The following three chapters deal with more well-known issues concerning aggression in sport. So, for example, in Chapter 4 the focus is on the role of the media in creating conflicts and increasing aggression. In addition, to the more predictable studies in this area, Russell also includes some surprising research that has shown that, contrary to popular opinion, there is little evidence that an addiction to sport, whether of the active or armchair variety, has any effect on marital or romantic relationships – so this stereotype is busted. This chapter also reviews a range of studies that have looked at the effects of media violence, and in particular the question of whether aggressive behaviour on screen increases viewer aggression. According to Russell’s sources, with few exceptions the answer seems to be ‘yes’. The chapter also reviews studies that support the notion that those drawn to watching media violence are themselves dispositionally more aggressive than others.

In chapter 5 Russell explores an unwelcome accompaniment to spectator sports: sports riots. Sports riots have long been a source of political and juridical concern; attempts to impose control have been constant, through legislation, new policing strategies, and media excoriations of disorderly fans.

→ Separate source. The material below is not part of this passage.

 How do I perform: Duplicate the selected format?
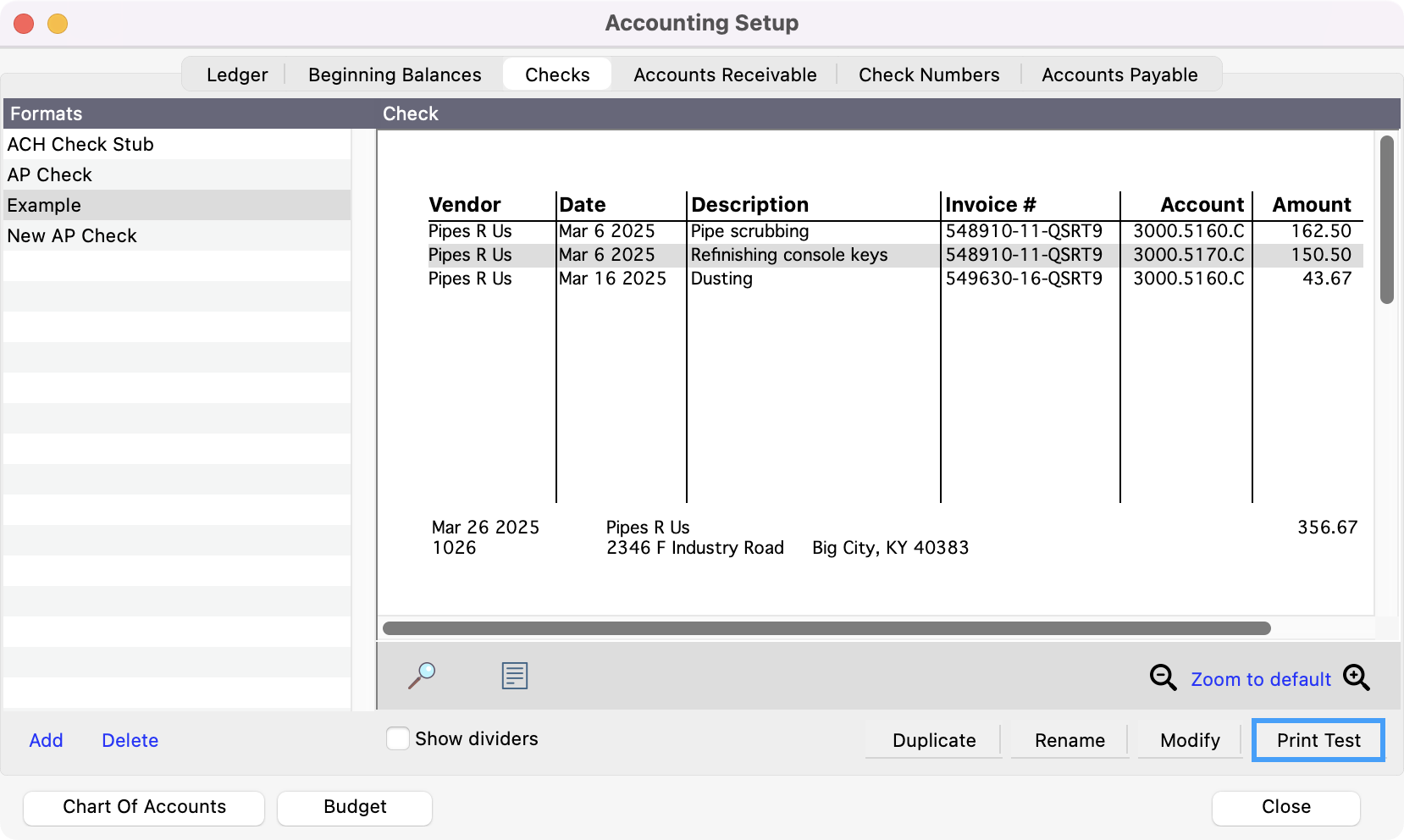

Over the years a cohort of crowd control specialists has emerged who have been given the task of minimizing supporter violence, and to this end they have increasingly looked to researchers for new ideas. Russell reviews some important findings on the subject, and the chapter manages to go beyond simply reporting on the pathologies of sports riots that reduce violent interaction to individual aggression, and so succeeds in showing the complexity and diversity of riots in sport settings. One important reference, however, is missing from Russell’s otherwise comprehensive text, and that is Clifford Stott and Geoff Pearson’s ‘Football Hooliganism’. Policing and the War on the ‘English Disease’ (2006). Stott and Pearson’s book explores how violence is a complex process of interactions between fans, locals and police, all informed by the media. It contains some very detailed case studies that reveal the complex processes which lead to violence. These descriptions constitute valuable social scientific material depicting the realities of social interaction, and their recommendations for policing reforms contain strategies that have already proven successful and seem to have influenced European national police forces and policy-makers. In fairness, it must be mentioned that Stott’s earlier work is present, so this does by no means detracts from a very useful chapter that not only addresses theoretical issues, but goes some way to offering suggestions for reducing sports violence. A subject that is likely to be of broad interest since sports riots remain a disturbing problem throughout the world.

This practical theme is also carried through to Chapter 6, which focuses on the less common but even more deadly phenomenon of panic.

On the whole, Russell’s book provides the reader with many examples of solid theory that can be used to explore aggression in sport. Russell succeeds in presenting a broad, well-researched, interdisciplinary collection of perspectives of sport and aggression that is likely to be informative and interesting for anyone interested in sports aggression. The book summarizes and evaluates pertinent literature and includes an extensive bibliography. For all those wanting a broad overview of aggression in and surrounding sport Russell’s text is a valuable reference book for regular consultation.